Vol. 18 No. 7 · 4 April 1996

Correlli Barnett and I disagree on the ‘British Decline’ (Letters, 21 March), as was evident from my review of The Lost Victory in the previous issue. Barnett seems to think that disagreement with him amounts to ‘wholesale misrepresentation’, or at best to a ‘misunderstanding’. It is clear that one cannot argue with him, and I don’t propose to. Most of his points were met in my review. The remaining self-contradictions and misleading implications arise from the core problem I identified: for all his supposed anchorage in the archives, Barnett implicitly denies that into the Fifties and beyond, Britain was richer than Germany and other major Continental nations, innovated more, spent less on welfare, and exported more manufactures. Only in one sense does his letter add something to my review. It gives, in a way no commentary adequately could, the measure of the historian and his methods, personal abuse included.

David Edgerton
Imperial College

Vol. 18 No. 8 · 18 April 1996

Correlli Barnett is eager to reassure David Edgerton that The Lost Victory is ‘tightly anchored’ to the records of cabinet committees (Letters, 21 March). Nonetheless, Barnett’s prescriptive approach is disturbing. As Edgerton noted, Barnett’s express purpose in writing the book was ‘to illuminate Britain’s present and future’; Barnett himself makes clear his ambition ‘to have an impact on the real world’. While it would, of course, be naive to assume that historical writing could ever be free from present concerns, I fail to see how an explicitly presentist (and judgmental) attitude could produce an explanation of events fully sensitive to the aspirations of, and constraints operating on, historical actors (for example, those responsible for establishing the welfare state after the Second World War).
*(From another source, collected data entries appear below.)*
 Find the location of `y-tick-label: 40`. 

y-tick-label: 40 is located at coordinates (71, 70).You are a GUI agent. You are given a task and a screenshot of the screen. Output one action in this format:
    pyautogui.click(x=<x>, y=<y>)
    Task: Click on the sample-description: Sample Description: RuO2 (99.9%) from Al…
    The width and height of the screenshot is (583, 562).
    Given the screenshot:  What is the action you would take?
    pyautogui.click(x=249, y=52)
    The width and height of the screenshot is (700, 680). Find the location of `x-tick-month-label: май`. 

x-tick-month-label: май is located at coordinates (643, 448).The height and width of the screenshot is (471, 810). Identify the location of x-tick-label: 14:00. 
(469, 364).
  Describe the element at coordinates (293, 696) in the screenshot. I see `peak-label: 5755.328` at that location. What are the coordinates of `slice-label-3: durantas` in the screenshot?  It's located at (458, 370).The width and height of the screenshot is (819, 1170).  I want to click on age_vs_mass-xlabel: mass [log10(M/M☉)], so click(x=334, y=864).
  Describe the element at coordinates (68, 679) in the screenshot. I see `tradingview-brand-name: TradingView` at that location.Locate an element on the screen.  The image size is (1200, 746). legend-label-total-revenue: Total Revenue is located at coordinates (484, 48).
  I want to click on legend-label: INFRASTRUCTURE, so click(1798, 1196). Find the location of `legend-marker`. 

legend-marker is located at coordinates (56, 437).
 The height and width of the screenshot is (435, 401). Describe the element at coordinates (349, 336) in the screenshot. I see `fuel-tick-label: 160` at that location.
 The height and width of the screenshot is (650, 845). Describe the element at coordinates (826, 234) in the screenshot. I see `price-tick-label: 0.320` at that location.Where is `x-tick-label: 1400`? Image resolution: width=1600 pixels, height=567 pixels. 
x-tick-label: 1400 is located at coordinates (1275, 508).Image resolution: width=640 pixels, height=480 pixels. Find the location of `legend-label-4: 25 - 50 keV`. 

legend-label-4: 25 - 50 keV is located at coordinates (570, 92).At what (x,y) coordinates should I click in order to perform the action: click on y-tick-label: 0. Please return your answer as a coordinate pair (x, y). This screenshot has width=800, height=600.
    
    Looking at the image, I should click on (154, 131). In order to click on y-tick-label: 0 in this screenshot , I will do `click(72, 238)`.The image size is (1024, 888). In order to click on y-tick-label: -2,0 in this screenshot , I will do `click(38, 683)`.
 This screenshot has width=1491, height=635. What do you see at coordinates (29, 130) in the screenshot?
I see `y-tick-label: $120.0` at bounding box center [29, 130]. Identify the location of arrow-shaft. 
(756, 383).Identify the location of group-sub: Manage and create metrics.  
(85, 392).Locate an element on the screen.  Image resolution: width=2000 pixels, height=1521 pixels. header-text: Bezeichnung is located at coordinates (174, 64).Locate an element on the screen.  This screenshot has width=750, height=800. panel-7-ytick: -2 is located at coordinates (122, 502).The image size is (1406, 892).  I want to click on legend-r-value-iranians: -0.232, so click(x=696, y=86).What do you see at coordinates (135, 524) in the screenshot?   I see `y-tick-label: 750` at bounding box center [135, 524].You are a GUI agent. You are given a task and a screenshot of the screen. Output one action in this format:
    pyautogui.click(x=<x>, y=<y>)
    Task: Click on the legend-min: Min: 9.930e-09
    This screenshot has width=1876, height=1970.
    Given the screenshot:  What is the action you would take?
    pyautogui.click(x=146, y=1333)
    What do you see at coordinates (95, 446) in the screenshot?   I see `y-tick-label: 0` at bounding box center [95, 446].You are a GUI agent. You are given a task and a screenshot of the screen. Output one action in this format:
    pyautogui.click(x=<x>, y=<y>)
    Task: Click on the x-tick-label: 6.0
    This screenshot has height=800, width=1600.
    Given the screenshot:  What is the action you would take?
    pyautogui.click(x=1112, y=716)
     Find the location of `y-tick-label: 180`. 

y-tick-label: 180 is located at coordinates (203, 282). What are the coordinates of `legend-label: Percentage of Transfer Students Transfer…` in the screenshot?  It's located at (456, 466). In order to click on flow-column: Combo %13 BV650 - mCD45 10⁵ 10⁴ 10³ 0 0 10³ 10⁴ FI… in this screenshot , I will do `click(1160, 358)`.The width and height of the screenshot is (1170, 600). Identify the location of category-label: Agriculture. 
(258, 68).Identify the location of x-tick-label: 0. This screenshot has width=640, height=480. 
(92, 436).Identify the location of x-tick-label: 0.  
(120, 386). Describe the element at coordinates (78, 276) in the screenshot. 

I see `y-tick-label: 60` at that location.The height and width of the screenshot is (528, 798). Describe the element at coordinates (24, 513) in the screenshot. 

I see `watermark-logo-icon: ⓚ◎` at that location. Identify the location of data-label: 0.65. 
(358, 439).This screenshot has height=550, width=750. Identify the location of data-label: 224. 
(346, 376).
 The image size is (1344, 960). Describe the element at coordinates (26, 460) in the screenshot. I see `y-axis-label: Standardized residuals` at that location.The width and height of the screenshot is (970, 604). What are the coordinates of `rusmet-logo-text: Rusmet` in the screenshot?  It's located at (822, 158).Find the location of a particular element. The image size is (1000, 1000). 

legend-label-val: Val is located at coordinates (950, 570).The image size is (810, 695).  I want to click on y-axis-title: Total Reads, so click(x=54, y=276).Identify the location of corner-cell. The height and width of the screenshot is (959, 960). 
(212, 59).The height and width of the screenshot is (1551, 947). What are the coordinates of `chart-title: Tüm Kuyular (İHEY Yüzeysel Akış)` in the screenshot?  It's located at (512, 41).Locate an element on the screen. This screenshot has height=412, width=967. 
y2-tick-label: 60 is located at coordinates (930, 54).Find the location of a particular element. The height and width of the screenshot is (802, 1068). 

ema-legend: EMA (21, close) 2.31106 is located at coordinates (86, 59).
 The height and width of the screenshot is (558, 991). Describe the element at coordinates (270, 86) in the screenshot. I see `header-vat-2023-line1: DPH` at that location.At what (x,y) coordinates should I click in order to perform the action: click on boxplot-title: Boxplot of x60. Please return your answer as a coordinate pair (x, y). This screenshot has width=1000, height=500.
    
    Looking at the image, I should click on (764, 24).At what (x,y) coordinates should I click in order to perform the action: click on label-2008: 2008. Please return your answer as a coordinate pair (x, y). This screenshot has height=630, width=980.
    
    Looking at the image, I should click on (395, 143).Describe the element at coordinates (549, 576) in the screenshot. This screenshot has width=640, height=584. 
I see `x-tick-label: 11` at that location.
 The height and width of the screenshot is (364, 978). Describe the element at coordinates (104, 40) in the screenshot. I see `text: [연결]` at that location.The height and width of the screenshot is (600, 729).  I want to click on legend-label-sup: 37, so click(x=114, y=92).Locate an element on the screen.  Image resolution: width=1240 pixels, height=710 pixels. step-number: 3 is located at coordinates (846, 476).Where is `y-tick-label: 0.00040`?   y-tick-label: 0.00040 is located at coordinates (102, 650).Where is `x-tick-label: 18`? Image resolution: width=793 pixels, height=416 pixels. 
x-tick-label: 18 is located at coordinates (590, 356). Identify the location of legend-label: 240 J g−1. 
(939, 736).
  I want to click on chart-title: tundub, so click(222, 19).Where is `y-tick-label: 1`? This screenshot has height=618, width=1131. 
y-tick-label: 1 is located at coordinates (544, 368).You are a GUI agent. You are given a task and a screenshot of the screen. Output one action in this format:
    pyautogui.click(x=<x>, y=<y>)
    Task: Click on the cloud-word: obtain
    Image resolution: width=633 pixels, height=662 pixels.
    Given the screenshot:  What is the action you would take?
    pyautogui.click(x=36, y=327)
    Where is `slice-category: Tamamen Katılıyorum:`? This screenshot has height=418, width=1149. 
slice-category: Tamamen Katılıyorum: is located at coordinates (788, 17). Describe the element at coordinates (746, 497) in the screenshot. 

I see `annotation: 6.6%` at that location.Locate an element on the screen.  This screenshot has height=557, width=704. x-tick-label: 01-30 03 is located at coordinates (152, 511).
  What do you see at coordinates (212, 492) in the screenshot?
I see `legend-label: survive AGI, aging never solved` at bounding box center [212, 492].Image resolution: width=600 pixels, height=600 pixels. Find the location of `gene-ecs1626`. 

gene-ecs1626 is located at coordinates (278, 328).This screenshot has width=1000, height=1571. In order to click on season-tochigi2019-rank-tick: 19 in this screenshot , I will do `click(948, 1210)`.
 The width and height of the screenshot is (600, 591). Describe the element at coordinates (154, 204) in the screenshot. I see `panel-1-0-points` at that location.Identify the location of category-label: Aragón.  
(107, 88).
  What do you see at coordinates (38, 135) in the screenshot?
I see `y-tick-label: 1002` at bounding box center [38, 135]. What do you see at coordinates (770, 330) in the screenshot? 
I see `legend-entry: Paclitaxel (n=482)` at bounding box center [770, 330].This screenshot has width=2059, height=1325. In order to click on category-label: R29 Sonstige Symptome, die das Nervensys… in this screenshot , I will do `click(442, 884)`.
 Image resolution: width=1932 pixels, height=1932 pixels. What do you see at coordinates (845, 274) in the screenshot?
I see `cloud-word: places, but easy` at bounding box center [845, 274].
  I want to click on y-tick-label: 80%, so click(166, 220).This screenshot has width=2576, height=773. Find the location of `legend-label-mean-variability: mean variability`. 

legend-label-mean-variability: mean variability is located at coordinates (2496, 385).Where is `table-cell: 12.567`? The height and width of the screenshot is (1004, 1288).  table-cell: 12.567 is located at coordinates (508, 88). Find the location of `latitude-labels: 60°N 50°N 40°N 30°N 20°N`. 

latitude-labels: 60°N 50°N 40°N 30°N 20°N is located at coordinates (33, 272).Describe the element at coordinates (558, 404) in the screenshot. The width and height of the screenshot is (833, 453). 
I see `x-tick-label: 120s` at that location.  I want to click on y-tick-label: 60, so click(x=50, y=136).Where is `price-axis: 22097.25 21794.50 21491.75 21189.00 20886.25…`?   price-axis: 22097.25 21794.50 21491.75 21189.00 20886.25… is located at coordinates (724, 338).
Why doesn’t Barnett write a book telling us directly what future policies in Britain should be? He could then be even more appreciatively read ‘in Whitehall, Westminster and industry’.

Philip Smout
London SW1

Vol. 18 No. 9 · 9 May 1996

The key to David Edgerton’s method of critical attack lies in his use of the weasel word ‘implicitly’ (Letters, 4 April). For, as he well knows, The Lost Victory neither specifically nor generally contends that in the late Forties Britain was poorer than Germany and other major Continental nations, innovated less, spent more on welfare, or exported fewer manufactures. And since the narrative of The Lost Victory ends in June 1950, it certainly makes no such contentions in regard to ‘the Fifties and beyond’. Hence his cunning employment of ‘implicitly’ in order to accuse me of believing absurdities which I do not believe. What The Lost Victory does argue is that in 1945-50 Britain muffed a unique opportunity to modernise herself as an industrial economy (thanks to American dollars) while her trade rivals were still on their backs or convalescent; and muffed it for reasons evident from the contemporary Whitehall records.

Correlli Barnett
Churchill College, Cambridge

Vol. 18 No. 10 · 23 May 1996

I am delighted to find Correlli Barnett stating in print (Letters, 9 May) that it is an ‘absurdity’ to believe that in ‘the late Forties Britain was poorer than Germany and other major Continental nations, innovated less, spent more on welfare, or exported fewer manufactures.’ Nor does he deny that such a claim would be equally absurd for the Fifties. He suggests that it was merely my ‘cunning’ use of the ‘weasel word “implicitly" ’ which would make anyone think he believed in any such thing. There was nothing weasely about my argument. These absurdities (and others) are implicit – in the strong and obvious sense – in his book; without them it collapses. Since Barnett does not think so, perhaps he would be so kind as to add the relevant comparative data, or even make his position clear, in future printings of The Lost Victory. It would then be, if not the first, then one of the most spectacular self-deconstructing books in history.